Welcome to Regression Alert, your weekly guide to using regression to predict the future with uncanny accuracy.
For those who are new to the feature, here's the deal: every week, I dive into the topic of regression to the mean. Sometimes I'll explain what it really is, why you hear so much about it, and how you can harness its power for yourself. Sometimes I'll give some practical examples of regression at work.
In weeks where I'm giving practical examples, I will select a metric to focus on. I'll rank all players in the league according to that metric, and separate the top players into Group A and the bottom players into Group B. I will verify that the players in Group A have outscored the players in Group B to that point in the season. And then I will predict that, by the magic of regression, Group B will outscore Group A going forward.
Crucially, I don't get to pick my samples (other than choosing which metric to focus on). If the metric I'm focusing on is touchdown rate, and Christian McCaffrey is one of the high outliers in touchdown rate, then Christian McCaffrey goes into Group A and may the fantasy gods show mercy on my predictions.
Most importantly, because predictions mean nothing without accountability, I track the results of my predictions over the course of the season and highlight when they prove correct and also when they prove incorrect. Here's a list of my predictions from 2020 and their final results. Here's the same list from 2019 and their final results, here's the list from 2018, and here's the list from 2017. Over four seasons, I have made 30 specific predictions and 24 of them have proven correct, a hit rate of 80%.
In Week 2, I broke down what regression to the mean really is, what causes it, how we can benefit from it, and what the guiding philosophy of this column would be. No specific prediction was made.
In Week 3, I dove into the reasons why yards per carry is almost entirely noise, shared some research to that effect, and predicted that the sample of backs with lots of carries but a poor per-carry average would outrush the sample with fewer carries but more yards per carry.
|Statistic for regression||Performance before prediction||Performance since prediction||Weeks remaining|
|Yards per Carry||Group A had 10% more rushing yards per game||Group B has 11% more rushing yards per game||3|
When I made last week's prediction, Group B was averaging 27% more carries per game. Last week Group A closed that gap, which is a little bit concerning for our long-term chances. (On the other hand, one week samples are often flukes.)
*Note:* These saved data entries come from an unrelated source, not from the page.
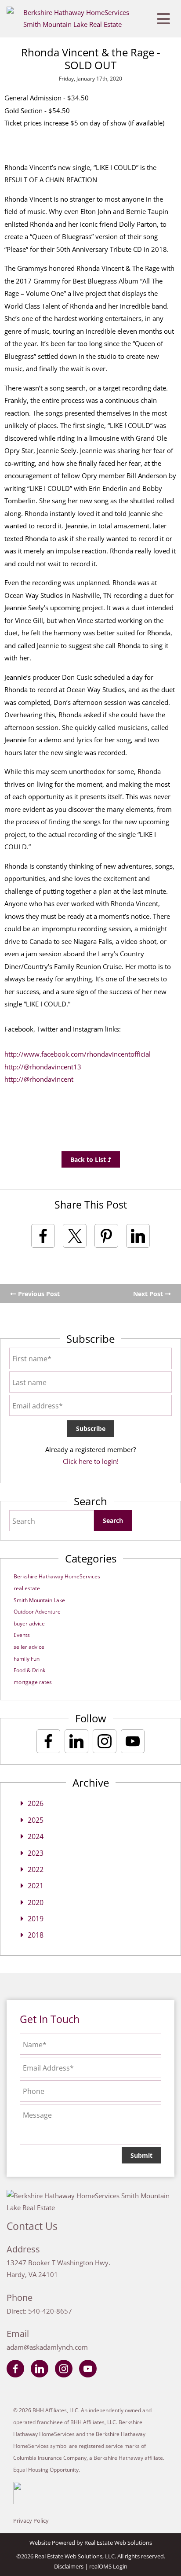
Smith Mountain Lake (39, 1600)
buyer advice (29, 1623)
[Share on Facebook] (43, 1236)
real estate (27, 1588)
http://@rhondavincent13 (42, 1066)
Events (22, 1635)
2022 (35, 1869)
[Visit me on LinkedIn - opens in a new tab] (76, 1741)
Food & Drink (29, 1670)
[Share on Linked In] (138, 1236)
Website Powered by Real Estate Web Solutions (90, 2543)
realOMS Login (108, 2566)
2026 (35, 1803)
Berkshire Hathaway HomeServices (57, 1576)
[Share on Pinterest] (106, 1236)
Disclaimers (68, 2566)
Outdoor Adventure (37, 1611)
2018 (35, 1935)
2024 (35, 1836)
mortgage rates (33, 1682)
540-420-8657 (50, 2311)
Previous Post (38, 1294)
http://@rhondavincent (38, 1079)
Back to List (89, 1159)
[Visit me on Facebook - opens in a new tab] (48, 1741)
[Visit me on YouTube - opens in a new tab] (133, 1741)
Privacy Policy (31, 2520)
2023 (35, 1853)
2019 (35, 1919)
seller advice (29, 1647)
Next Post (149, 1294)
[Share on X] (75, 1236)
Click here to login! (91, 1461)
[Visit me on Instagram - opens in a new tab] (104, 1741)
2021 (35, 1886)
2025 (35, 1820)
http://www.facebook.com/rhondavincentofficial (77, 1054)
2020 (35, 1902)
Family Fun (27, 1658)
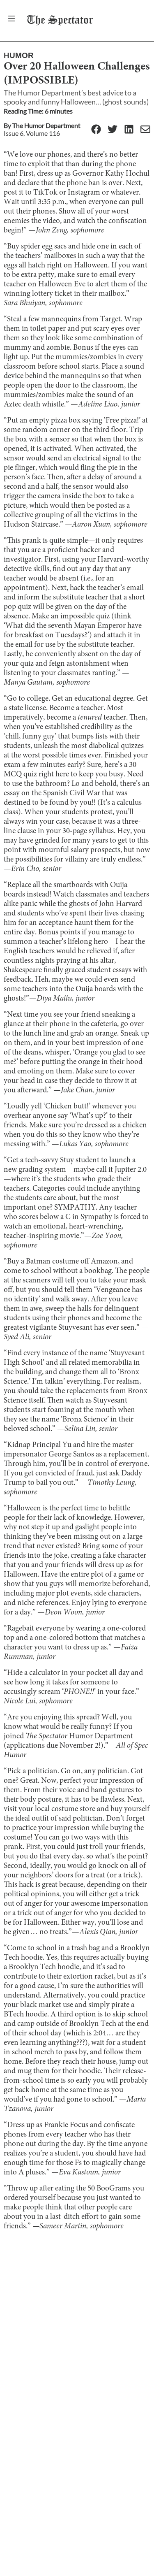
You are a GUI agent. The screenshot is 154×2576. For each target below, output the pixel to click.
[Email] (145, 129)
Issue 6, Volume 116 (32, 133)
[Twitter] (112, 129)
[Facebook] (96, 129)
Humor (19, 55)
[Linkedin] (129, 129)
What's not concerning for our chances is that yards per carry really is pseudoscience. At the time of the prediction, our "high yards per carry" sample averaged 5.40 yards per carry while our "low yards per carry" sample averaged 3.87. Last week, our "high yards per carry" RBs averaged 3.82 ypc, or less than our "low ypc" group had in the first place! Meanwhile, those "low ypc" backs averaged 4.97, not quite as much as our "high ypc" backs initially had but not far behind, either.
Was this driven by a single long run or bad performance? It was not. Five out of the ten "high yards per carry" backs averaged 3.4 ypc or less in Week 3. Only three of them topped 5.0 ypc, and one of those did it on just two carries. Meanwhile, only one "low ypc" back was below 3.4 yards per carry, and half of them were over 5.0.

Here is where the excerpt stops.